Tuttavia, il prezzo non sempre è correlato con la qualità e le informazioni sulle etichette possono spesso ingannare i consumatori. Comprendere le preferenze, le conoscenze e i driver dei consumatori di qualità percepita è fondamentale per mantenere la fiducia nel settore dell'olio extra vergine di oliva. Uno studio dell’Università della Tuscia ha studiato l'allineamento tra le aspettative dei consumatori sulla base delle informazioni sulle etichette e l'effettiva qualità degli oli extravergini di oliva attraverso uno screening analitico commerciale e chimico. Gli obiettivi di ricerca hanno incluso un'indagine sui consumatori per identificare i driver di acquisto, le abitudini di consumo e la conoscenza degli standard di qualità; un'indagine commerciale sull'olio extra vergine di oliva disponibile in diversi negozi, valutando il marchio, la variabilità dei prezzi e la trasparenza delle informazioni; e analisi chimiche e sensoriali su selezionati oli extravergini di oliva di diverse fasce di prezzo per valutare se la qualità dichiarata riflette la qualità effettiva.
I risultati hanno mostrato significative incongruenze nella qualità: sebbene tutti gli oli fossero etichettati come olio extra vergine di oliva, molti campioni a medio e basso prezzo presentavano difetti sensoriali che le normative UE vietano per l'olio extra vergine di oliva. In particolare, gli oli con etichettatura più dettagliata e trasparente, come l'anno di raccolta, la cultivar e il metodo di estrazione, tendevano a funzionare meglio nelle analisi chimiche e sensoriali, indipendentemente dal prezzo. Ciò suggerisce che i consumatori possono valutare meglio la qualità esaminando le informazioni sulle etichette piuttosto che basandosi esclusivamente sul prezzo, evidenziando l'importanza pratica dell'etichettatura completa.
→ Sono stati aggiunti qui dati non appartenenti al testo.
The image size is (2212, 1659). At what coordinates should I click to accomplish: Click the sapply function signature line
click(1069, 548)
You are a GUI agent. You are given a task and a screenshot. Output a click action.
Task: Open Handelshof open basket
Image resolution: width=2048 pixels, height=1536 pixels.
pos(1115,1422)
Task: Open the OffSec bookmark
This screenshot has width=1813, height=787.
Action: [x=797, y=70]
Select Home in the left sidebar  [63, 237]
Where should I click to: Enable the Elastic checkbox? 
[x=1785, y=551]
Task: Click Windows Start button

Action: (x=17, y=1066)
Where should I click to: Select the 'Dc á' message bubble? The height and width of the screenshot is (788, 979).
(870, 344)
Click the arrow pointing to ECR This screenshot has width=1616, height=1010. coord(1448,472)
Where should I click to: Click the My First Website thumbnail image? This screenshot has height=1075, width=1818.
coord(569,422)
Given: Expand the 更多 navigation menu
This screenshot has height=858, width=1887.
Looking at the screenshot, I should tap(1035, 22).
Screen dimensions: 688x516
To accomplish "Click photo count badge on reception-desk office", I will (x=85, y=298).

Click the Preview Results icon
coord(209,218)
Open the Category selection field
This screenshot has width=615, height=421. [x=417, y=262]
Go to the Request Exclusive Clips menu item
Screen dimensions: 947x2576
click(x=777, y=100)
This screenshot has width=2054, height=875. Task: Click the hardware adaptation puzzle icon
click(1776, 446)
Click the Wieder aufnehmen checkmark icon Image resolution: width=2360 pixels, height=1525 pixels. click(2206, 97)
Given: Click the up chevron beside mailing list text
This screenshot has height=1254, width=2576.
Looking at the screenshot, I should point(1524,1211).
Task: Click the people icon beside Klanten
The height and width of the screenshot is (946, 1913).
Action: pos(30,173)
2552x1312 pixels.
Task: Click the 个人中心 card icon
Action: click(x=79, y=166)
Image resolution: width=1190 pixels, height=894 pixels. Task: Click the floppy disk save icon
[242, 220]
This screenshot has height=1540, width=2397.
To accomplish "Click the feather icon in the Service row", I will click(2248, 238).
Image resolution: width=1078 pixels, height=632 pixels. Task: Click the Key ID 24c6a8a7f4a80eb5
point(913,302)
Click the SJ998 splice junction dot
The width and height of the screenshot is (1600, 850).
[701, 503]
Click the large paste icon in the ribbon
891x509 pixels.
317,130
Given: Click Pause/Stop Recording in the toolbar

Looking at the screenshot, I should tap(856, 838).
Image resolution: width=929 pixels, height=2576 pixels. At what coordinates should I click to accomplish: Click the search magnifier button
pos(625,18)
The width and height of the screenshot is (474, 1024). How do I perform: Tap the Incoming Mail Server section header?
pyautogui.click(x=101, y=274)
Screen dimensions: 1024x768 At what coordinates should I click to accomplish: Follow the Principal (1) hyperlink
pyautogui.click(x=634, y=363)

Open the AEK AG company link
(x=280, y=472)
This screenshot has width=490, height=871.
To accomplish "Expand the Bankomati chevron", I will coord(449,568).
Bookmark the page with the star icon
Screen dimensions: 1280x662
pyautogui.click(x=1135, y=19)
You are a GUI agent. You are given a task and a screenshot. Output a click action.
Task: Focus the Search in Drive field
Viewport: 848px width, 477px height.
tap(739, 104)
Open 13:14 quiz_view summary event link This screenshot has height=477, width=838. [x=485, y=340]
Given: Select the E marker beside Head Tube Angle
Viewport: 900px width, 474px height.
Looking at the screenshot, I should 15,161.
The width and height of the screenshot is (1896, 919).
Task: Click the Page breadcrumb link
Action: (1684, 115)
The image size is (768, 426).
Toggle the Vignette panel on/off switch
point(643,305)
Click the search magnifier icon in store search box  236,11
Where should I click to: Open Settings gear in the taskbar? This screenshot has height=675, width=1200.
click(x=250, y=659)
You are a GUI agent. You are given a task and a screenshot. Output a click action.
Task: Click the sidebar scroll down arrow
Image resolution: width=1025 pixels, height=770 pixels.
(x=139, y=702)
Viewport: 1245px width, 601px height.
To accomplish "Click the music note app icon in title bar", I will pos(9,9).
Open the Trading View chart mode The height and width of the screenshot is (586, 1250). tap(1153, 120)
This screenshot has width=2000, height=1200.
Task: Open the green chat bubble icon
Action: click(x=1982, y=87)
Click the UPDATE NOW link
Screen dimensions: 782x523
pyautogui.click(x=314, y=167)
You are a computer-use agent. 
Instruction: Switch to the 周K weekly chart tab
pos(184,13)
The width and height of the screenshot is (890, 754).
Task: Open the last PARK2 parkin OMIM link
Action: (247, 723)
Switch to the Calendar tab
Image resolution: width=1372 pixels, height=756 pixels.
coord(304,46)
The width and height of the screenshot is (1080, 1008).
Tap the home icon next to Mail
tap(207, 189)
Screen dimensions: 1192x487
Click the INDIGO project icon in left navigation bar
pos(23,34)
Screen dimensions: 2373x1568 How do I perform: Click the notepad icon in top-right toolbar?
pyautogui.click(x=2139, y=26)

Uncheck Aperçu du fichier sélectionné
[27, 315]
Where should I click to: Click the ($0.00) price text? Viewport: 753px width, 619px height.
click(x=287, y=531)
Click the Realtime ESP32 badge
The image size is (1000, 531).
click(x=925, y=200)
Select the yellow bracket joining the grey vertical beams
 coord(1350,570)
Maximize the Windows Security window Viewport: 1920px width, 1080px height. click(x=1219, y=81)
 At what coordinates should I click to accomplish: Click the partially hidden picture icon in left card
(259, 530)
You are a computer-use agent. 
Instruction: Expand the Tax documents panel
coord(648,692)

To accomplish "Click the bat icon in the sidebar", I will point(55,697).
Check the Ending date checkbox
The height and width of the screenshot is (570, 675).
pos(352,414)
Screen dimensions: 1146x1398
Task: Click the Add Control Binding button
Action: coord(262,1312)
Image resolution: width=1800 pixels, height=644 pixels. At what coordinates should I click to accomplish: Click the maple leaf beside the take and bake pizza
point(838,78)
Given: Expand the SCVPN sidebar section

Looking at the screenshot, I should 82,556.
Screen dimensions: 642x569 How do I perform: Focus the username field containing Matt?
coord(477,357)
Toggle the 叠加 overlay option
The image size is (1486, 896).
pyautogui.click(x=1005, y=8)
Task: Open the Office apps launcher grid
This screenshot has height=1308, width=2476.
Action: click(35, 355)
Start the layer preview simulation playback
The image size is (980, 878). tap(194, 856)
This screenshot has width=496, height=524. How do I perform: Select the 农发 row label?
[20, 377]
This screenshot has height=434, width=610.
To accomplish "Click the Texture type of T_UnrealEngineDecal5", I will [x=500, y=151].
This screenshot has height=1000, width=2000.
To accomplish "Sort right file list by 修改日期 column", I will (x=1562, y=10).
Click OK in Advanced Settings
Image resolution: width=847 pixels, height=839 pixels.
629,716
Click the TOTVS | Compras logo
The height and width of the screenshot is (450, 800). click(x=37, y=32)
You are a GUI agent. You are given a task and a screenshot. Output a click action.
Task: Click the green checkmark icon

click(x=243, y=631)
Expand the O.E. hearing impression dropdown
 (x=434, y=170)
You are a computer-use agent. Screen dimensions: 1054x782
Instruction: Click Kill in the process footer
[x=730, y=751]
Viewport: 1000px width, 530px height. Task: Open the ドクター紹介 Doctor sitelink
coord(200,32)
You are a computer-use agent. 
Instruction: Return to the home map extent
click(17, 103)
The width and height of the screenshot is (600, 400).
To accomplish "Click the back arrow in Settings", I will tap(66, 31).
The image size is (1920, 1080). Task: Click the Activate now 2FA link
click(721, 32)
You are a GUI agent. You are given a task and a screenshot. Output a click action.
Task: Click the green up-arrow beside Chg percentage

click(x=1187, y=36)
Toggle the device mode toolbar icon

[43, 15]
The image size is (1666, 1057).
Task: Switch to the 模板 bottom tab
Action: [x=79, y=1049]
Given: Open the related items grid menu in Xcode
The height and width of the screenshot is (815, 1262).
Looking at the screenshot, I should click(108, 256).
Abitudini di acquisto degli italiani sull'olio
Per quanto riguarda le abitudini di acquisto dell’olio extravergine di oliva, il 44,9% dei consumatori ha riferito di consumare meno di un litro al mese mentre un altro 43,8% consuma tra 1 e 2 litri al mese. La scelta di imballaggio più comune è stata una latta 5 litri (45%) seguita dalla bottiglia da 1 litro (34,7%) e la fascia di prezzo per l’extravergine varia da 4 a 9 euro e oltre, con appena il 2,7% dei consumatori che spendono meno di 4 euro al litro. Sebbene il prezzo rimanga un fattore chiave, la maggior parte dei consumatori ha espresso la volontà di pagare di più per l'extravergine premium, in particolare per la qualità percepita e i benefici per la salute.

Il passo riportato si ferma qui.